There's also financial gain to be had for those pursuing internet notoriety. Reddit users can award posts and comments with various virtual medals, many of which can only be gifted through the use of real-world currency.
Sneering memes can pull in a few dollars worth of awards. Others rake in small fortunes. The week's most popular WallStreetBets post - bragging about an alleged 992% return on GameStop options - received a cool $765 worth of awards, according to an online calculator program.
'The institutions are losing some control'
Reddit's structure and the democratic nature of users picking the most popular content differs wildly from Wall Street's research reports and market analysis. Yet both generate trade ideas that proliferate across market participants. And WallStreetBets' ability to turn free, user-produced research into hugely viral media has seemingly been underestimated.

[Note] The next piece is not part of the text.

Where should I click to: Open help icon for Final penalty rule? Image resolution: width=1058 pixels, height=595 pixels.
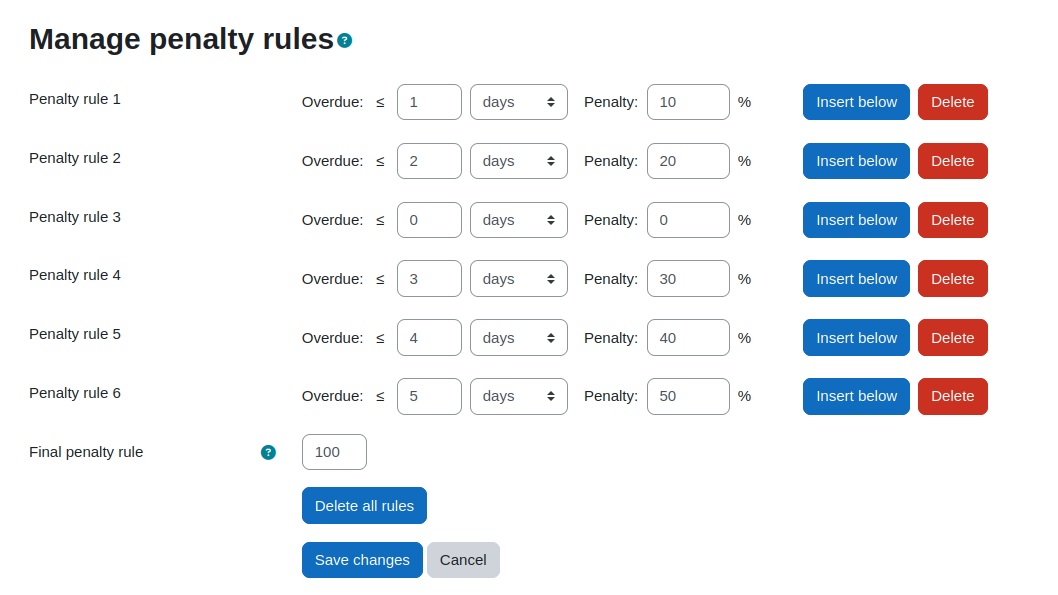268,452
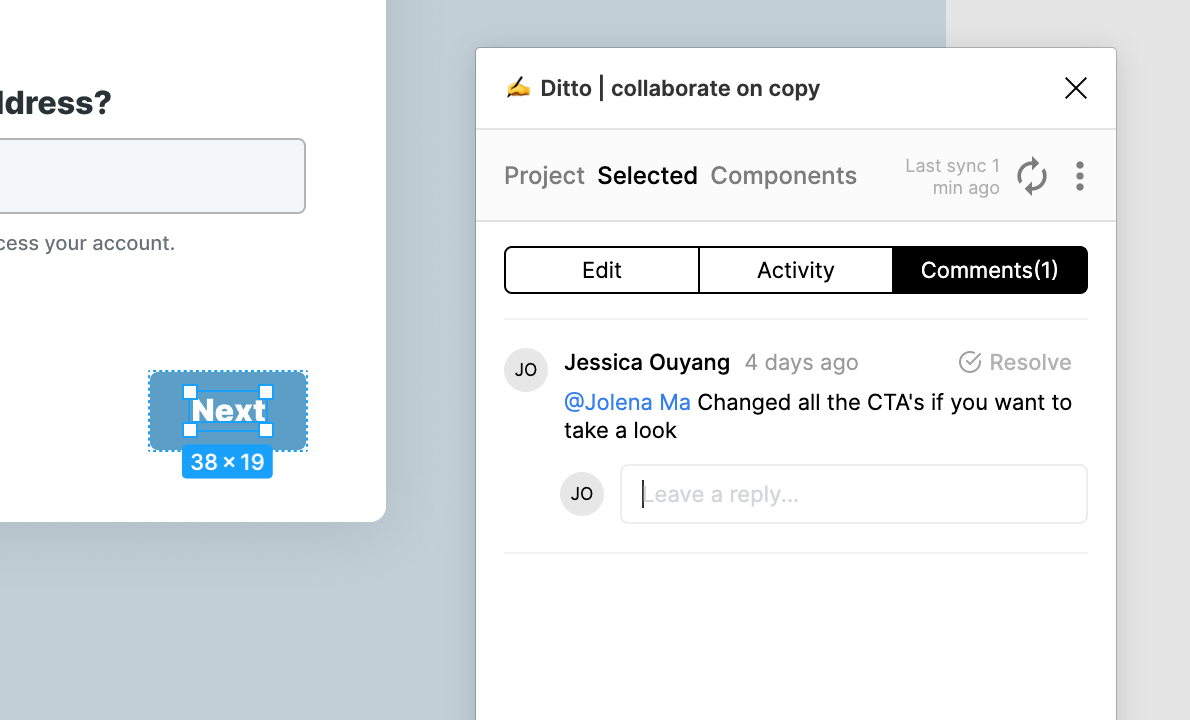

"You have these media-driven platforms where the media isn't controlled by the institutions in the way that it has historically been," Smith said. "It's really a sign that the institutions are losing some control."
Many WallStreetBets members advertise the GameStop trade as a surefire way to post quick gains, so long as they keep the bullish faith.

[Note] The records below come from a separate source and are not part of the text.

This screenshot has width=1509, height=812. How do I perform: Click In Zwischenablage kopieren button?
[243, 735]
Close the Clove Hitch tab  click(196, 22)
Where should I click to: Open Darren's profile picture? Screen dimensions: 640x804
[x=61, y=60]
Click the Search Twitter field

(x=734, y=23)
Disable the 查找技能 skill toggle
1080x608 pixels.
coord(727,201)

They've largely been right. After experiencing an initial pop roughly two weeks ago, gains have continued in pronounced fashion and amounted to more than 300% this week alone, through Tuesday's close.
Others rally investors to the cause by posing the GameStop trade as an anti-establishment movement, a middle-finger to an industry that underestimates Redditors' influence. They proclaim that, with fee-free trading platforms, easily accessible margin, and enough allies, they can beat the funds that have dominated Wall Street for so long.
They, too, have something to show for themselves. Hedge fund Melvin Capital will receive a $2.75 billion investment from Citadel and Point72 Asset Management after losing roughly 30% on its GameStop short, according to The Wall Street Journal.
"When you are able to feel like you're a rebel going against the establishment, that's a very powerful emotion, Smith said. "It's absolutely part of what is contributing to this gain stock event."
He continued: "You read the language on the message board, it's very 'us-against-them.' That's so powerful."